▸ Problem
In the semlix project description, copy the passage between "- Pure Python" and "than raw speed.", inclusive, and replace "research platform" with "teaching platform".

Fast, pure-Python full text indexing, search, and spell checking library with semantic search capabilities.
Project description
Maintained
About semlix
semlix is a fast, featureful full-text indexing and searching library implemented in pure Python. Based on the excellent Whoosh library, semlix extends it with modern semantic search capabilities while maintaining full backward compatibility. Programmers can use it to easily add search functionality to their applications and websites. Every part of how semlix works can be extended or replaced to meet your needs exactly.
What does "semlix" mean?
The name semlix stands for:
- Semantic - Understanding meaning and context beyond keywords
- Lexical - Traditional keyword matching (BM25/TF-IDF)
- Index - Fast, efficient indexing and retrieval
semlix combines all three: it indexes your documents, searches them using both lexical (keyword) and semantic (meaning-based) methods, then intelligently combines the results for superior search quality.
Some of semlix's features include:
- Pythonic API.
- Pure-Python. No compilation or binary packages needed, no mysterious crashes.
- Fielded indexing and search.
- Fast indexing and retrieval -- faster than any other pure-Python, scoring, full-text search solution I know of.
- Pluggable scoring algorithm (including BM25F), text analysis, storage, posting format, etc.
- Powerful query language.
- Pure Python spell-checker (as far as I know, the only one).
- Semantic search - Hybrid search combining traditional lexical matching (BM25/TF-IDF) with modern vector-based semantic similarity for understanding meaning beyond keywords.
semlix might be useful in the following circumstances:
- Anywhere a pure-Python solution is desirable to avoid having to build/compile native libraries (or force users to build/compile them).
- As a research platform (at least for programmers that find Python easier to read and work with than Java ;)
- When an easy-to-use Pythonic interface is more important to you than raw speed.
semlix is based on Whoosh, which was created and is maintained by Matt Chaput. Whoosh was originally created for use in the online help system of Side Effects Software's 3D animation software Houdini. Side Effects Software Inc. graciously agreed to open-source the code. semlix extends Whoosh with semantic search capabilities while honoring its pure-Python philosophy.

▸ Data provided
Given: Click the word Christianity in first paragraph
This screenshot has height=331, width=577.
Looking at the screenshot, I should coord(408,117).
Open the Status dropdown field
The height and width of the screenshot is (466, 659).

▸ Written solution
- Pure Python spell-checker (as far as I know, the only one).
- Semantic search - Hybrid search combining traditional lexical matching (BM25/TF-IDF) with modern vector-based semantic similarity for understanding meaning beyond keywords.
semlix might be useful in the following circumstances:
- Anywhere a pure-Python solution is desirable to avoid having to build/compile native libraries (or force users to build/compile them).
- As a teaching platform (at least for programmers that find Python easier to read and work with than Java ;)
- When an easy-to-use Pythonic interface is more important to you than raw speed.